Daughter of Natalia Lezzani and of Duke Giulio di Gallese. Her father was born Jules Hardouin, at Caen in 1823, the son of a watchmaker. A non-commissioned officer of the French cavallery, he came to Rome with the troops sent by the French Republic in 1849 to re-establish Papal rule. Jules became a mercenary of the Papal States military. In 1850 he married Lucrezia Alessandrina Altemps, the young widow of Marco Aniceto Altemps, Duca di Gallese. In 1861 she convinced the Vatican authorities to bestow on her second husband the dukedom as well as the title of marchese delle Rocchette.

After the death of Lucrezia, Jules Hardouin married Natalia Lezzani (born around 1843, died 1925), a marquess originating in Ticino (Switzerland). They had two children, Luigi in 1862, and Maria, both born in Palazzo Altemps, before separating.

After the unification of Italy, Jules Hardouin had his ducal title recognized by the new kingdom only in 1886. He died in 1905.

His daughter got to know the young poet and journalist Gabriele D'Annunzio on 5 February 1883. Her parents, especially her father and despite his own modest origin, were unhappy with this relation, as they had intended Maria to marry in their social circles. Soon she became pregnant, her lover having made public their intimacy by the famous poem "The sin of May". They married on 28 July of the same year in the chapel of Palazzo Altemps of Rome, Jules being absent.

The couple moved to D'Annunzio´s home region of Abruzzo, thus escaping the ire of Maria´s parents as well as Gabriele´s multiple creditors.

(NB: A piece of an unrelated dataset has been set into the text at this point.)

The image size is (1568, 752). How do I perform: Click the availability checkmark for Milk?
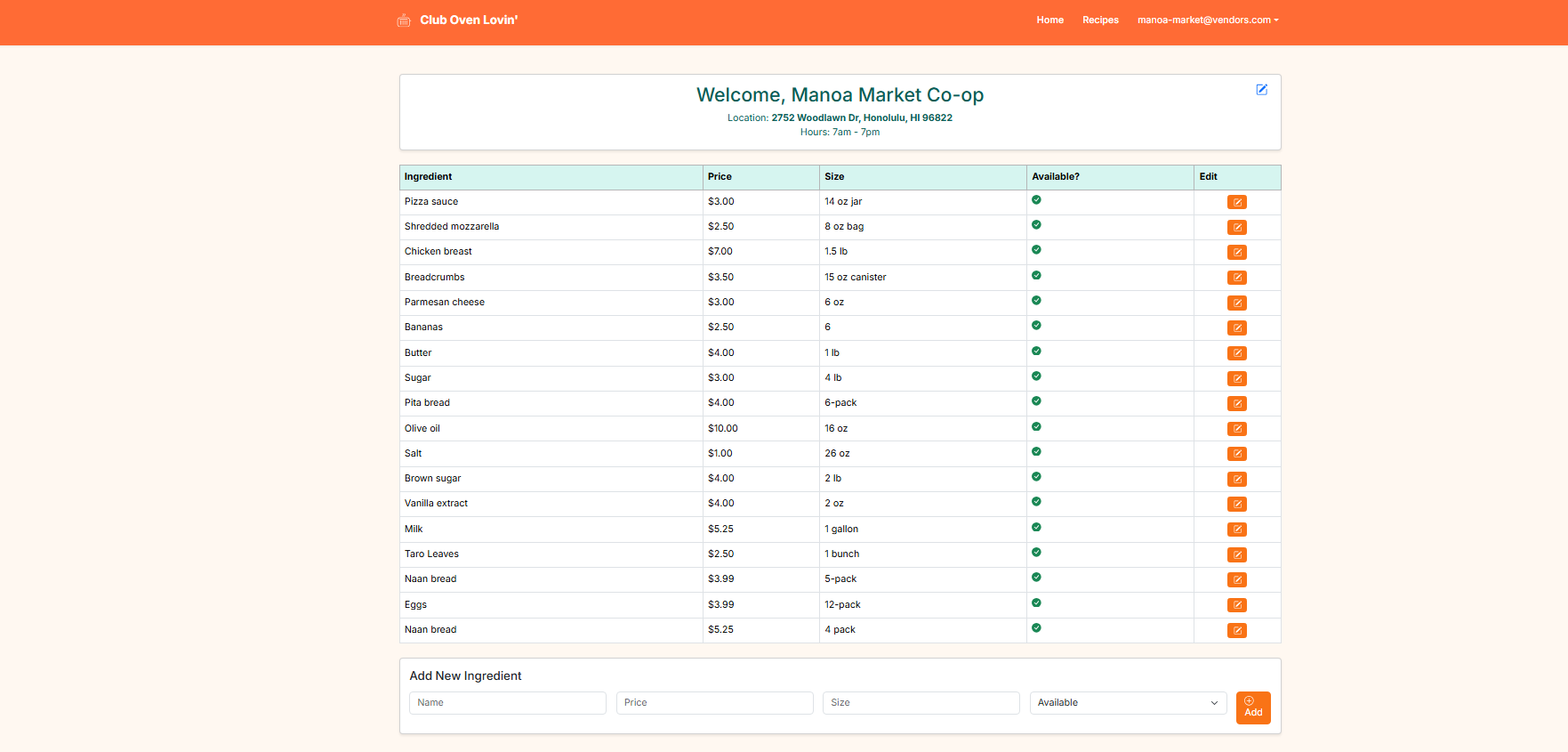(1036, 527)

On 13 January 1884, Maria at Pescara gave birth to Mario. In mid-1885, the couple returned to Rome, where in April 1886 Gabriellino was born, followed in September 1887 by Ugo Veniero. In the meantime the matrimony had deteriorated, above all by reason of numerous extramarital affairs of D'Annunzio and his profligate spending. In 1890 the couple separated, without ever divorcing. In 1899, the consorts arrived at a settlement of separation in which financial aspects were settled and parental care adjudicated to the father.

Maria divided her life between Rome and Paris, where she entered a relation with the writer Robert de Montesquiou. Still, she gave shelter in France to D´Annunzio when he fled from his debts.

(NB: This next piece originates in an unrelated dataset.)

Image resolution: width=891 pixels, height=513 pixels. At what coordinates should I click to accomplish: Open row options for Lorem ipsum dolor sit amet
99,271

During the First World War, D'Annunzio sided with the interventionist movement which wanted Italy to enter the conflict on the side of the Entente, especially in order to regain territories populated by Italians from the Austrian Empire. In this logic, he became leader of a troop of irregulars who occupied the Adria city of Fiume / Rijeka from September 1919 till end 1920. With the end of this adventure, the Kingdom of Italy bestowed on D´Annunzio the title of Principe di Montenevoso, his wife thus becoming a Princess.

When the poet built his sumptuous residence "Il Vittoriale" on lake Garda, she returned to Italy, staying close to him and in good contact, residing in Gardone. After D´Annunzio´s death on 1 March 1938, she moved to villa Marabella in Vittoriale park.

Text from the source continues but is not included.